その日の夜。
大きな荷物を抱えて帰ってきた洸さんは、すぐキッチンに立つ。
「今日は鍋な」
そう言って、手にしていた長ネギを持ち上げて笑った。
鍋……。
今日のこと、怒ってないのかな。
棚から土鍋を用意する洸さんをぼんやりと見つめてしまう。
ワイシャツの袖をまくっているその姿に、ハッと我に返った。
「あ、手伝う。野菜切ればいい?」
引っ掛けてあったエプロンに手を伸ばしながらそう言うと、洸さんに止められた。
「海ちゃんは座ってて」
「え?でも……」
「いいから。ほらほら」
少し強引にカウンターに座らせられてしまった。
な、なんなんだろう……。
洸さん料理してるし……。
いや、今まで見なかったかと言われるとそれは嘘になるけど。
それでも朝はバラバラだし、夜だって休みの日にたまたま時間合えば一緒にしてるくらいで……。

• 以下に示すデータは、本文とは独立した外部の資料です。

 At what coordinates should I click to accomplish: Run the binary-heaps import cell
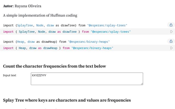coord(171,48)
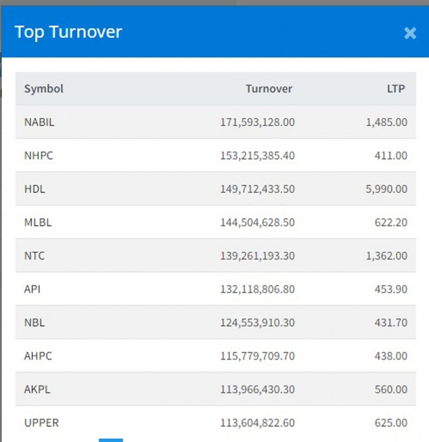This screenshot has height=442, width=429.
Task: Open the AKPL symbol
Action: (x=38, y=389)
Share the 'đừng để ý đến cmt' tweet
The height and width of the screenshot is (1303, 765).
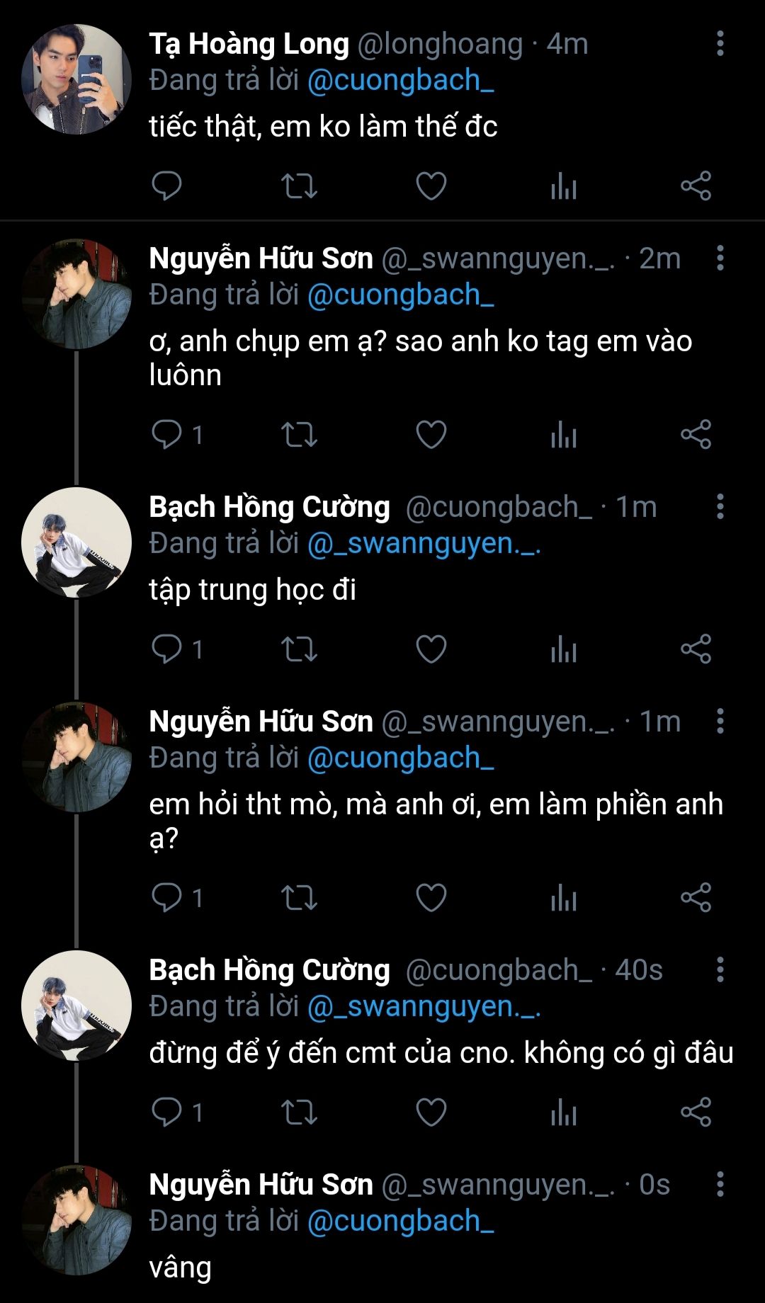click(696, 1113)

だから、洸さんがキッチンに立つ姿はすごくレアだった。
どうしてこうなったらよくわからないけど、謎の感動。
「あ、そうだ。たしかさ、引き出物の中にバームクーヘンあったと思うんだよ。悪いけど海ちゃん、俺の部屋から持ってきてくれる?」
鍋に野菜を投入しつつ、そう言った洸さん。
はーいって返事しながら洸さんの部屋の前で少しだけ戸惑う。
この部屋に入るのは、あの日以来だった。